IN THE HOT SEAT: Turning up aces with Acer
- 13 October, 2004 12:41
With eight years at Acer under his belt - five of them acting as national channels manager - Greg Mikaelian is looking to expand the company's distribution, retail and SMB/SOHO markets.
Chat with him for a few minutes, and he will tell you he's been living and breathing the channel his entire tech career - after deciding to get off the accountant beat.
Building up the business of local assembler, TechWay, as well as performing channel account management and business development jobs for reseller HiSoft - he knows a thing or two about the channel.
Now he will tell you he is looking to take the number three hardware player to the top of the podium by 2007. Lofty ambition?
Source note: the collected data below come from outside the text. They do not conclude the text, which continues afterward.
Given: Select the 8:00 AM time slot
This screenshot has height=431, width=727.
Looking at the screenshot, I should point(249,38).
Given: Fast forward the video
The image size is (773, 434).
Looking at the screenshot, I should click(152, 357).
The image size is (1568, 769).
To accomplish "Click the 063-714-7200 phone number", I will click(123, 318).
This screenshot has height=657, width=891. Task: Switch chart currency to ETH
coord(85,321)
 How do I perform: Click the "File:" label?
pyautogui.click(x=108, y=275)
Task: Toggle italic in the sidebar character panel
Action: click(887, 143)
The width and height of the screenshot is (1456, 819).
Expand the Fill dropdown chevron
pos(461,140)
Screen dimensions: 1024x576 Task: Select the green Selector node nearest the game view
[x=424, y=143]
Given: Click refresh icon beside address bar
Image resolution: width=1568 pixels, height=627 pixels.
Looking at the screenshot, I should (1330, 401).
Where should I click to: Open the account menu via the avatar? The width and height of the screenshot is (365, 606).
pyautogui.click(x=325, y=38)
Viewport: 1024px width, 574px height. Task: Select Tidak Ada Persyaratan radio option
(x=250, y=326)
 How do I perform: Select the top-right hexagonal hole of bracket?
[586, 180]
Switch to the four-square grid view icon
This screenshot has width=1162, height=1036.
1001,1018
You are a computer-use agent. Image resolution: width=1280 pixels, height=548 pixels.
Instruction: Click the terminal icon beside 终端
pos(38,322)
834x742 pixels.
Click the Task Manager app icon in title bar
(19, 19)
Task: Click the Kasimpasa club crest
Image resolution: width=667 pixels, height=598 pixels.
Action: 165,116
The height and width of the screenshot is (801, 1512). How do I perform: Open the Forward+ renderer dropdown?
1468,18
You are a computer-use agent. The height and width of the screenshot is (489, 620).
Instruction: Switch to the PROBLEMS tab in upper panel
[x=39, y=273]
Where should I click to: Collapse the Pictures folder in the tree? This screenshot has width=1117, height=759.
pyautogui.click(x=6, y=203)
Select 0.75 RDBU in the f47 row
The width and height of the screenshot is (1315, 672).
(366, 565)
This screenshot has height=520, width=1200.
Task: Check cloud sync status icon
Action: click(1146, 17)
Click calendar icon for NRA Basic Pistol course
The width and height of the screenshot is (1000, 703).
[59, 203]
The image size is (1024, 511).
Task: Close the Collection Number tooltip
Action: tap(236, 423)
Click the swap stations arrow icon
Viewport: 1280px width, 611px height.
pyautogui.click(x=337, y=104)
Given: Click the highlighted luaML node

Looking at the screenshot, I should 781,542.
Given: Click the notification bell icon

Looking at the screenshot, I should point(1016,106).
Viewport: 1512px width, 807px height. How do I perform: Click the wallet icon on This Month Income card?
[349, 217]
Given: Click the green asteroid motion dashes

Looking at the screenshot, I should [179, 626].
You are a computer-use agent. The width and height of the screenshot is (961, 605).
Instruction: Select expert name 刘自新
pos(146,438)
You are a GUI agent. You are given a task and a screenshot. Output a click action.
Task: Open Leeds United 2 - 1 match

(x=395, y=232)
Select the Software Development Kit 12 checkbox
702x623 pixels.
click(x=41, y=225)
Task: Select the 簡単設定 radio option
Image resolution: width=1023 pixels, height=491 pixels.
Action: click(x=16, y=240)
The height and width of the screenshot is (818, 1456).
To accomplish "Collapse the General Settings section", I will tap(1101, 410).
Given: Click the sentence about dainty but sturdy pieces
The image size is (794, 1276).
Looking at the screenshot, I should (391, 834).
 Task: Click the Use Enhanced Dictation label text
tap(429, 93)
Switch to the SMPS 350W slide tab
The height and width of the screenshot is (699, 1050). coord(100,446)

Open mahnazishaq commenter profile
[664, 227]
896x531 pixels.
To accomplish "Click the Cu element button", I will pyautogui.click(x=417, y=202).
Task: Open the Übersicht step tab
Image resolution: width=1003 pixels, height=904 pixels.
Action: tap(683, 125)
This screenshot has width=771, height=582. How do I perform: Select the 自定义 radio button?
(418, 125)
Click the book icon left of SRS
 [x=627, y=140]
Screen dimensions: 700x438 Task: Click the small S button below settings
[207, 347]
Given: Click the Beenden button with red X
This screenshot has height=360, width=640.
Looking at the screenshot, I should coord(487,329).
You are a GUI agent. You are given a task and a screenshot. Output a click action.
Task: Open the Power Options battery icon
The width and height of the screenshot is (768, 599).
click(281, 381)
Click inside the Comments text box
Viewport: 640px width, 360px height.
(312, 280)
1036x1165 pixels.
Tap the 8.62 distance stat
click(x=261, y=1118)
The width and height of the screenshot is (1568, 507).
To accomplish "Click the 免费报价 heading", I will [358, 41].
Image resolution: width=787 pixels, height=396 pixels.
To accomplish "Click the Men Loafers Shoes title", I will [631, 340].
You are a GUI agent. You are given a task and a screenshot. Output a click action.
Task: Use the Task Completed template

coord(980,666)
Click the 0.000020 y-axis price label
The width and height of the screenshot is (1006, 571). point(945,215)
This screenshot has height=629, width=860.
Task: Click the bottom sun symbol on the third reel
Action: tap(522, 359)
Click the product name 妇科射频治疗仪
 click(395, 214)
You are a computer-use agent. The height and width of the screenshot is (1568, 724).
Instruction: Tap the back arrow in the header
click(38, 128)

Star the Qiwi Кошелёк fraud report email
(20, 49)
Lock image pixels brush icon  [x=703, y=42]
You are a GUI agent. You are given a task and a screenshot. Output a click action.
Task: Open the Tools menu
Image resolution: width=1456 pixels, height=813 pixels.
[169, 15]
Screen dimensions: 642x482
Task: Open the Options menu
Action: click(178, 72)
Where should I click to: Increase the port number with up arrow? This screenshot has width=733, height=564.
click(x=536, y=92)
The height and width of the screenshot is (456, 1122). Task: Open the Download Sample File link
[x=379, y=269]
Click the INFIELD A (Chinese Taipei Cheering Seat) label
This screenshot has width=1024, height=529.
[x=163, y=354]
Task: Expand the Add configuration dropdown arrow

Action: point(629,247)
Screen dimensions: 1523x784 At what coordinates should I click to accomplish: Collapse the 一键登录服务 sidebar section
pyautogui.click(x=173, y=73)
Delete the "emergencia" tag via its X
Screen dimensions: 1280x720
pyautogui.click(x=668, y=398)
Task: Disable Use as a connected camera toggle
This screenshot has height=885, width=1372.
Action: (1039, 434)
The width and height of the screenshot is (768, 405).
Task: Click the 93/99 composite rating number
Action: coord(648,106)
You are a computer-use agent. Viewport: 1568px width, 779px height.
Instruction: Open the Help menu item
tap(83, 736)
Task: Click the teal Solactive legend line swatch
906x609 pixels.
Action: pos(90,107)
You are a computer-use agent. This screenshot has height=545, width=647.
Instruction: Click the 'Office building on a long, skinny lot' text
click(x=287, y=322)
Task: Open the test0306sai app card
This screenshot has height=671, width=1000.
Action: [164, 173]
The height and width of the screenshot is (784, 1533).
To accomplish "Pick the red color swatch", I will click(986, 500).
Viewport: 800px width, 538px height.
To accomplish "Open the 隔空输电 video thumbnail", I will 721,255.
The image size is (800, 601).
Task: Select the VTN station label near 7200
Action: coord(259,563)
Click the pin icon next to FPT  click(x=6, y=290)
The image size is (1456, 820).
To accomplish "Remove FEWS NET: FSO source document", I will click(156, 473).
He doesn't think so.
Mikaelian said he wanted to keep the company strong in its traditional education, government and commercial markets, as well as crack the SMB and digital home front.
How did you get involved with Acer?
Greg Mikaelian (GM): Acer was my first true multinational vendor where TechWay was a local whitebox assembler. When Acer was looking for a national channels manager, they looked at management to see who was the most qualified (to see who had any idea about working with channels and channels management). Because five or six years ago the channel was in its infancy.
Since then, I've helped roll out a formal channel structure, implement programs and recruit key partners to facilitate Acer's growth in Australia.
What have you accomplished as channels manager thus far?
GM: In five years, it has gone from a fledgling channel to one of the strongest channels in the country in terms of quality of partners, commitment of partners, the vast coverage of our partners from broad-based distribution to our direct partners (such as system integrators) and, over the last two years, we have built up our retail channel, which is now very strong.
At the same time, Acer's overall business has grown (compound annual growth rate) 35 per cent over the past five years. So while some people think we have snuck up and suddenly become successful, we have maintained the growth rate over the last five years. The channel growth is higher at about 40-45 per cent.
We have 40-50 direct partners, a dozen retailers and five distribution partners: Ingram Micro, IT Wholesale, Bluechip Infotech, Hitech Distribution, CompuWholesale and Express Online.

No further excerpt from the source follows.